Le passe sanitaire ne constitue pas un capital sanitaire au sens strict, si on souhaitait élargir la théorie de Pierre Bourdieu. Il est, à travers le sanitaire, la porte vers le monde que les puissants décrivent par eux-mêmes, à travers la publicité et la communication, comme le seul sain. C’est la logique du branding portée à incandescence. Manger des céréales de la marque qu’on voit à la télévision semble plus convenable que d’avaler celles du magasin discount du coin. Pareil pour les chaussures, les fringues, le dentifrice, le gel douche, les groupes de musique, les héros de bandes dessinées qui sont maintenant les mêmes que ceux du cinéma. Si c’est un produit de marque, alors c’est confortable, sain, propre. La preuve de la vérité de ce raisonnement est qu’aujourd’hui, on trouve même des boulangeries franchisées. Ce monde sain est également le seul stable. Si c’est stable, c’est de qualité, croit-on, autant que les soirées d’un ambassadeur passionné de chocolat assemblé à la chaîne dans une usine à la mode fordiste. Et tout ça est bien rassurant, et on se dit que bien entouré de cette manière, on mourra le plus tard possible.

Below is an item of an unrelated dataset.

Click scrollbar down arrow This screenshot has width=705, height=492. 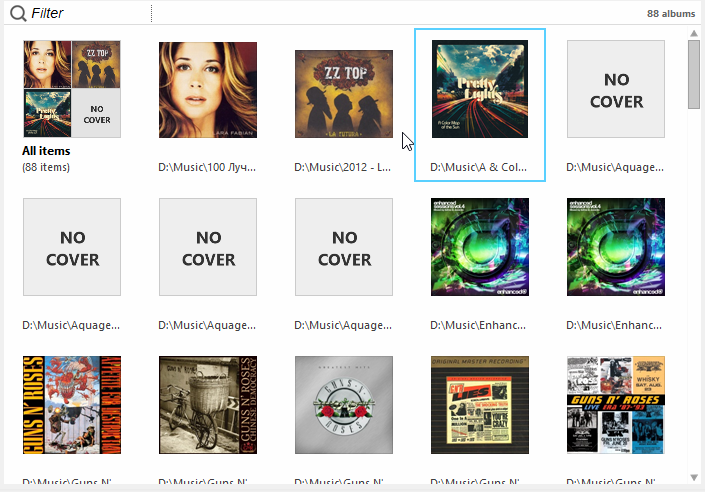(x=694, y=478)
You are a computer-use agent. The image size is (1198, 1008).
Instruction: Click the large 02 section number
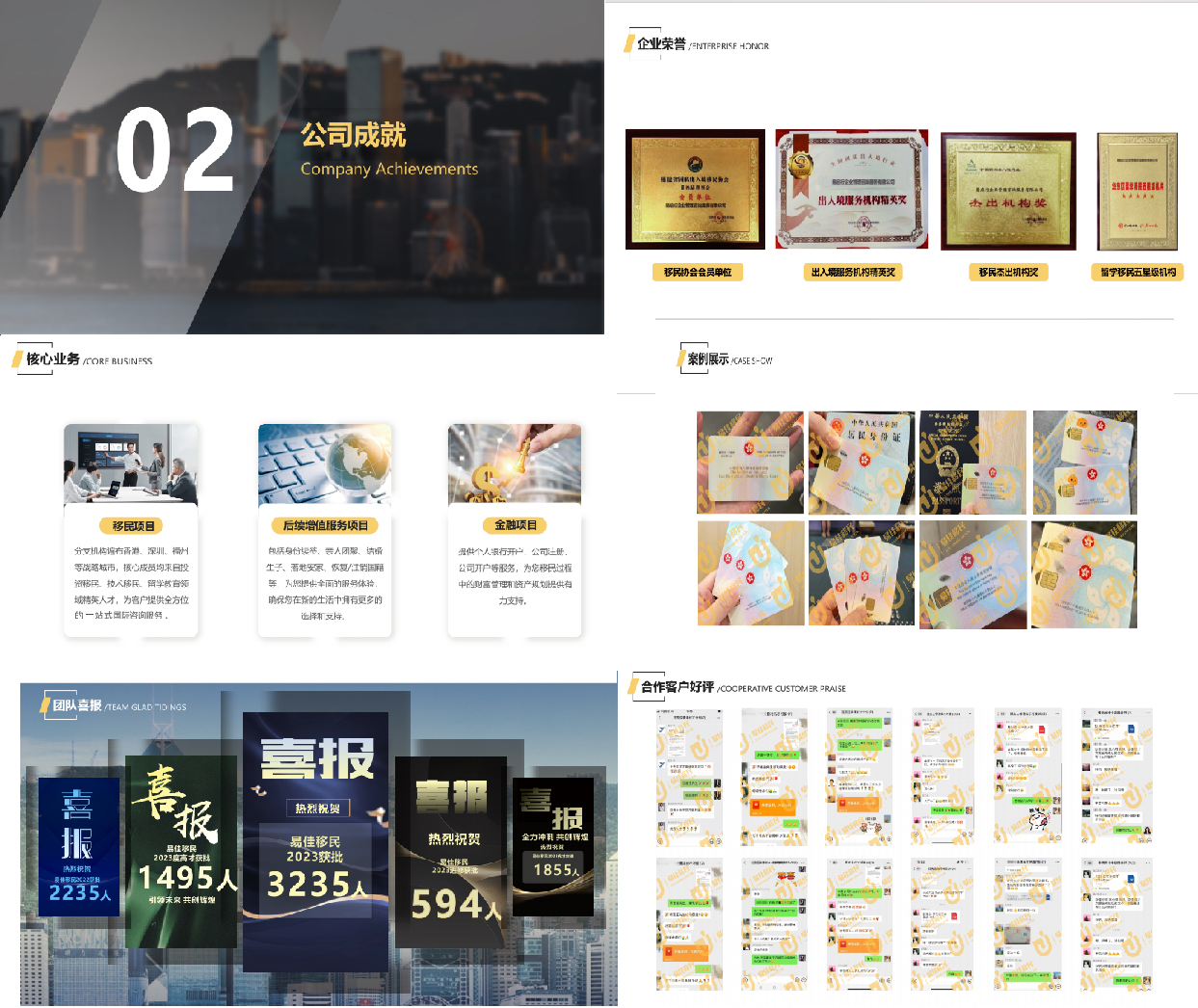[x=174, y=149]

D’un côté, nous nous retrouvons donc avec les porteurs du passe, qui accèdent à un monde stable et sain, et de l’autre, ceux qui en sont dépourvus, perdus dans l’incertitude sur un marché de petits producteurs qui n’ont pas d’autre marque que leur nom propre, des noms rarement aussi connus que ceux qui nous rassurent tant. Ce deuxième groupe va-t-il continuer à lorgner sur le premier, qui s’identifie à la puissance de ceux qui ont forgé les marques, établi des franchises, gagné un max d’argent et en ont même donné à la charité ? Mon pessimisme me dit que c’est probable.

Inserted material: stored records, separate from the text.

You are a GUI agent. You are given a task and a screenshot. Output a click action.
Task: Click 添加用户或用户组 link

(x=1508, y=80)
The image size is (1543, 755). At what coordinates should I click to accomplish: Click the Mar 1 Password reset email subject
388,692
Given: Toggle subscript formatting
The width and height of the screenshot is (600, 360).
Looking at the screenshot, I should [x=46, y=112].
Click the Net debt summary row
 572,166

Il n’y a pas de liberté dans l’absolu. La liberté, ce n’est même pas choisir, d’ailleurs. La liberté, c’est se positionner. Et quand on vient te dire que tout part en vrilles, que le climat se réchauffe, qu’on ne parvient plus à compter les morts de la pandémie, tu vas te positionner sagement. Tu vas prendre ton « vaccin » pour pouvoir faire partie de ce réseau qui a tant enrichi la planète (et oublier les pénuries persistantes de matières premières, et le départ de celles qui restent vers d’autres contrées). Ce n’est pas une question de monde d’avant ou de monde d’après, pas une question de savoir non plus. C’est une question de pouvoir ou, je le répète, d’identification au pouvoir (je fais depuis longtemps l’hypothèse que la faillite des organisations de défense des travailleurs sont liées au fait que leurs représentants s’identifient aux puissants avec lesquels ils dialoguent, ils se rêvent en équivalents). Ce n’est pas un pouvoir réel, dans le sens spinoziste d’accroissement des capacités de l’être. C’est le pouvoir de celui qui a les moyens de flamber. Et ce dernier, en mettant en place cette politique de terre brûlée et de division extrême, sait exactement ce qu’il fait.

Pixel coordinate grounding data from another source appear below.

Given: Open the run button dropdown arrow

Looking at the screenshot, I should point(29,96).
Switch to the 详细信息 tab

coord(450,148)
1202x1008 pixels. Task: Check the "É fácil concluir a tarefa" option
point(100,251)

Il s’agit donc de miner ces représentations chez tous les individus qui pourraient pâtir de la logique induite par le passe sanitaire, c’est-à-dire tous ceux qui vont devoir en être porteurs, pendant que d’autres s’en dispenseront par leurs statuts de gardiens du temple ou de possesseurs du temple. De les miner, sans agressivité, sans rancune, avec calme, patience, fantaisie. Ce qui appartient aux gens libres, c’est la fantaisie. La fantaisie, c’est un don, c’est un talent, pour ne pas se positionner, pour ne pas positionner l’autre, pour créer de l’incertitude rassurante.

Pour distinguer une possible vie en couleurs de cette vie en noir et blanc qu’on veut nous imposer, il faudra manifester beaucoup de joie, beaucoup d’élégance, beaucoup de don de soi à soi et de soi aux autres. De consumation plutôt que de consommation. Donner envie de brûler plutôt que de flamber, voilà le défi.